In my 30 gallon I am growing:
1)	Poaceae sp. ‘Purple Bamboo’
2)	Echinodorus x. "Rubin" (Red Rubin Sword)
3)	Cryptocoryne walkeri ‘Lutea’
4)	Eleocharis parvula (Dwarf Hairgrass)
5)	Crytocoryne (large unknown)
6)	Ceratopteris cornuta (Water Sprite; Indian Water Fern)
7)	Microsorium pteroptus (Java Fern)
8)	Microsorium pteroptus v. ‘Wendelov’ (Java Fern Lace)
9)	Bacopa australis
10)	Ludwigia repens
11)	Rotala Nanjenshan

I usually have more than enough to take "extras" to the GSAS meetings every month. "Special" substrates are not needed. In fact, I prefer the gravel because it is inert and it allows me to better control the ferts since all that is in there is what I add! Hope this helps.


----------



## Clayton1978 (Jan 5, 2009)

supersmirky,

I am indeed trying to keep cost down. I know an aquarium is an investment but really have been waiting to setup my 46 gallon bowfront and do not want to wait a few more months for my tax return...lol. Instead of buying a $200 lighing system and another $150 in soil (ADA...nothing but the best), I am leaning more towards a cheaper alternative. Plus it gives me a better opportunity to dabble into a planted tank. 

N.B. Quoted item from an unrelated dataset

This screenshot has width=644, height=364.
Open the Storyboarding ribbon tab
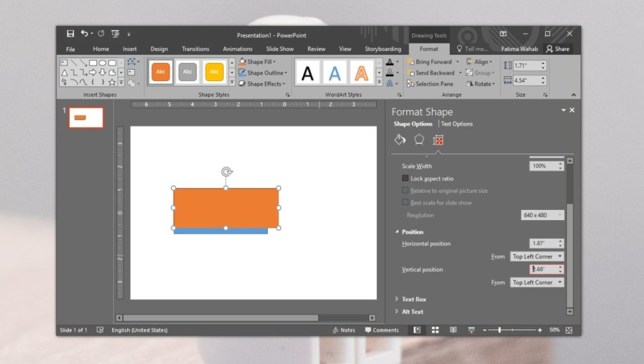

Read in my "101 Best Plants" book...I was focusing on easy to grow plants which require little to no special attention/lighting. This way I am hoping to get away with less than 2 wpg (looking at 78w total of T5, 2x39W) for about $80 and a few bags of gravel. I'd consider mixing in a bag or two of Eco-complete if it would help.

One other thing to note, I ideally am looking to have a light to medium planted tank. I do not want the jungle look where the plants overwhelm the tank but rather a conservative, natural, and lots of open spaces look. Any advice for this total newbie to plants would be greatly appreciated.

Thank you everyone who reads this and especially those who respond with your insight.


----------



## Bert H (Mar 2, 2004)

While there are certainly some which are more plant friendly, you can grow plants in any substrate/gravel you want to use. Size of the grains of gravel/substrate are more important as you want them to be small enough to be able to hold down the plants.


----------



## supersmirky (Oct 22, 2008)

For alternatives, try going to Lesco or John Deere supply. There you can find SMS or Game Saver which runs about $12 or so for a 50lb bag. You can get the charcoal or clay look. 

There is also 3m color quartz which you can get in many varieties of colors...I believe it is $18 or around there for a 50 lb bag. 

Sand blasting sand is also another choice. Many options without spending the big bucks.


----------



## trenac (Jul 16, 2004)

My substrate of choice is _pool filter sand_, which cost about $10 for a 50lb bag. The good thing about it is that it will not alter water parameters & does not become easily compacted. It also looks good with 1 bag of Flourite mixed in to give the sand itself some added nutrients for the plants. However most plants obtain their nutrients through the water column & therefore makes the substrate less important then a good fertilization routine.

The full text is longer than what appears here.